The above question is the kind of choice I face regularly as the parent of a six-year-old. To be more precise, it’s like this:
Do I let my son wear his favorite brown Target/Cherokee loafers whenever he wants, usually with white socks and shorts, so that he looks like a dorky sixty-year-old retiree, and makes me look like I don’t know what I’m doing when we’re out in public? Or do I force him to wear the cool black slip-on $40+ Skechers that I reallyReallyREALLY wish he had more of a natural affinity for, just so he develops a habit of compromising in order to better “fit in”?

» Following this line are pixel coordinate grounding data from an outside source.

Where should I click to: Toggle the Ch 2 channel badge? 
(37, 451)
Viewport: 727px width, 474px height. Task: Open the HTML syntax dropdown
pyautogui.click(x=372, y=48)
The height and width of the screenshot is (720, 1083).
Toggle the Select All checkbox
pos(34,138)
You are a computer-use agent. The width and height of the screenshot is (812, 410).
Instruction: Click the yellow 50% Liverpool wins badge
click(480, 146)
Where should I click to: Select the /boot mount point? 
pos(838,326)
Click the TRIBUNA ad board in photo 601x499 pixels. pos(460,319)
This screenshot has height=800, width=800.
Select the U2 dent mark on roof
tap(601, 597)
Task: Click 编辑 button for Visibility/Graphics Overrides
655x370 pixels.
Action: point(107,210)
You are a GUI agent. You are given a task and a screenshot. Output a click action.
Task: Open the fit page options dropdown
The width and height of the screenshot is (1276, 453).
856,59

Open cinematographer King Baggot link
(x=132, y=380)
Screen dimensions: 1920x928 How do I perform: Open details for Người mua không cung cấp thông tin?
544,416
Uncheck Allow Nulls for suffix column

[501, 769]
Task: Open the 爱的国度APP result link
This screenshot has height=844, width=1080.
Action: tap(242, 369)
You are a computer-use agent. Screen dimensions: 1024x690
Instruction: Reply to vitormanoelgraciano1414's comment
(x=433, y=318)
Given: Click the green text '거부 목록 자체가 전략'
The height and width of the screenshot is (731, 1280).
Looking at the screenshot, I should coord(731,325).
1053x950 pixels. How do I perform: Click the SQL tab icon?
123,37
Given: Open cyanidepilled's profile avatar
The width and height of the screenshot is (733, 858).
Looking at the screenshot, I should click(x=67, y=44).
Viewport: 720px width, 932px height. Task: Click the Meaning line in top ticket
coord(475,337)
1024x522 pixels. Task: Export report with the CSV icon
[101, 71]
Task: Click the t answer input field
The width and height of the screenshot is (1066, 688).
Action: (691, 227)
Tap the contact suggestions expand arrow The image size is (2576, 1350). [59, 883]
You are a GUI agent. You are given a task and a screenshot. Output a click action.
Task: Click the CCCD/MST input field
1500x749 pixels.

I know fashion doesn’t mean much in the grand scheme of things, especially among first-graders. But I still get concerned about the dozen various situations every week where he shows that he’s not so socially adept. On the other hand, there are more than a few spoiled brats out there in nice Skechers, and Hollister t-shirts, and whatver other pre-teen fashion is filtering down to grade-schoolers… kids that are inclined to kick your mailbox with those Skechers instead of picking up trash on the street like my kid. I certainly don’t want him to be one of those kids. In fact, I’d prefer Graham be cool enough to make fun of those kids, the followers, and to be a trendsetter of his own now and then. Plus, it’s damned expensive to keep a kid in the latest fashions, all the time. (One reason to be glad I have only the one, and he’s a boy.)
What a rotten choice: I want him to think for himself, and to be himself… and yet I ALSO want him to think and do like everyone else a bit more, so he’s spared some of the frustration I’ve felt over the years as an “outsider”, or a “brain”, or just too smart or independent for my own good.
It would have been fine if I wasn’t such an extrovert. If I didn’t want everyone to be my friend, and be a football star, and be on the chess team, and perform in plays, and start a rock band, and to have a girlfriend or two prior to age 17 — if I didn’t want “it all”, in other words, if I could just settle. But I’ve always been a know-it-all, feeling superior somehow, despite a pretty low self-esteem. Not conducive to being liked by everybody, is it? I’m a nice know-it-all, but perhaps a boring blowhard when I get on a roll. Oh well.
And I see some of that in my son, who makes a point of correcting people (both young and old), and yet himself does not take criticism or guidance very well at all.
I’m sure it will all work out, and he’ll probably have to take a hard tease now and then from his peers just to see where the line is, and whether he wants to toe it or not. But in this present waiting period, it’s all I can do to hold off the visions of a 98-pound weakling getting sand kicked in his face all his life.
Or here’s another weird analogy: would I rather raise a Bill Gates, a Steve Jobs, a Warren Buffet, an Oprah Winfrey, a Mark Cuban, or a Richard Branson? Billionaires all, and yet each has been accused of being kind of jerky, self-centered, nerdy, or just plain odd.
Aw heck, who cares! As long as he becomes a billionaire and buys me that yacht I’ve got my eye on, and those awesome original Elton John platform shoes with the goldfish bowl in the heel.